## EXERCISE
Wherever a line in the data below holds "will", copy that line.

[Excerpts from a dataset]
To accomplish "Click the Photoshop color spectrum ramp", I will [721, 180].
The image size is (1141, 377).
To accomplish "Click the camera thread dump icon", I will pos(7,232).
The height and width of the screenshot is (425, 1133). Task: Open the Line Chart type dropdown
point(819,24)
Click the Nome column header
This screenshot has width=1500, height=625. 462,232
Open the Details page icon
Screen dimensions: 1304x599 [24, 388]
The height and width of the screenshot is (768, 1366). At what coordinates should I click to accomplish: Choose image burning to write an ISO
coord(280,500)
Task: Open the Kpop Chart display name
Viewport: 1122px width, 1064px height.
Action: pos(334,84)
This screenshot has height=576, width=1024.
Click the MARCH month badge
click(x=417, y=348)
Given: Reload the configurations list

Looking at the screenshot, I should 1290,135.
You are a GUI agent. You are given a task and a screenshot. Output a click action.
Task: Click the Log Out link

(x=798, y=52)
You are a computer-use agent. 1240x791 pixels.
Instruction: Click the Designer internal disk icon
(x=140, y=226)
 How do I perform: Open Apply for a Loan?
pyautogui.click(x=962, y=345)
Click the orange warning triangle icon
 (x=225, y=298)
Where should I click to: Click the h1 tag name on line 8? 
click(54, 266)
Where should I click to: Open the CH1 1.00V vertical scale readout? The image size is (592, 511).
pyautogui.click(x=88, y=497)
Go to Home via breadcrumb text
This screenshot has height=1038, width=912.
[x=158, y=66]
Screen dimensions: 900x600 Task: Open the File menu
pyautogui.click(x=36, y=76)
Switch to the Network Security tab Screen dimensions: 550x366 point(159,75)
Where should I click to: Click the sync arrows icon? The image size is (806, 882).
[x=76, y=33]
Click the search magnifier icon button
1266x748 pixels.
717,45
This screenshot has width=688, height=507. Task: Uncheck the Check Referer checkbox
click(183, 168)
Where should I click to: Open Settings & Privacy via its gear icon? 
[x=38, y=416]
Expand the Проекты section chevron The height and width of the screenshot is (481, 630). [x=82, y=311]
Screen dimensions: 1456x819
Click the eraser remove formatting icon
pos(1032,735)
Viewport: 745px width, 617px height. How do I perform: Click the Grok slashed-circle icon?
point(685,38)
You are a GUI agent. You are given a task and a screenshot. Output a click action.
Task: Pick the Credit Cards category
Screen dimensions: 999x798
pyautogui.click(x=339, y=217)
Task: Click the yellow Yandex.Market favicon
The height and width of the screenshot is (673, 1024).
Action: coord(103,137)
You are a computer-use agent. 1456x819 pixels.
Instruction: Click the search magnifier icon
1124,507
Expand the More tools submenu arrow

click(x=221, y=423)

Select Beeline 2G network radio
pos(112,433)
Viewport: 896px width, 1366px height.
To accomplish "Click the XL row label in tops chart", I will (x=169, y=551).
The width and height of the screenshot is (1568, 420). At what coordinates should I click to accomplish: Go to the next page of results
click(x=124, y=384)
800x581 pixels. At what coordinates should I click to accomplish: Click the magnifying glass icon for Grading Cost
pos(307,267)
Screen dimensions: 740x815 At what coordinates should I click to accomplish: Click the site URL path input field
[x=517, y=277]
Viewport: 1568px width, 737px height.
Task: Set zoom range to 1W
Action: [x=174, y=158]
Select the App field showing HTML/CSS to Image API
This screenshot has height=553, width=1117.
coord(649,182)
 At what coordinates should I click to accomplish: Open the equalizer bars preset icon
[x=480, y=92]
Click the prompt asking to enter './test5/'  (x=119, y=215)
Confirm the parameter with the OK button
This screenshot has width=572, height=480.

## RESULT OF THE TASK
To accomplish "Click the Photoshop color spectrum ramp", I will [721, 180].
To accomplish "Click the camera thread dump icon", I will pos(7,232).
To accomplish "Click the XL row label in tops chart", I will (x=169, y=551).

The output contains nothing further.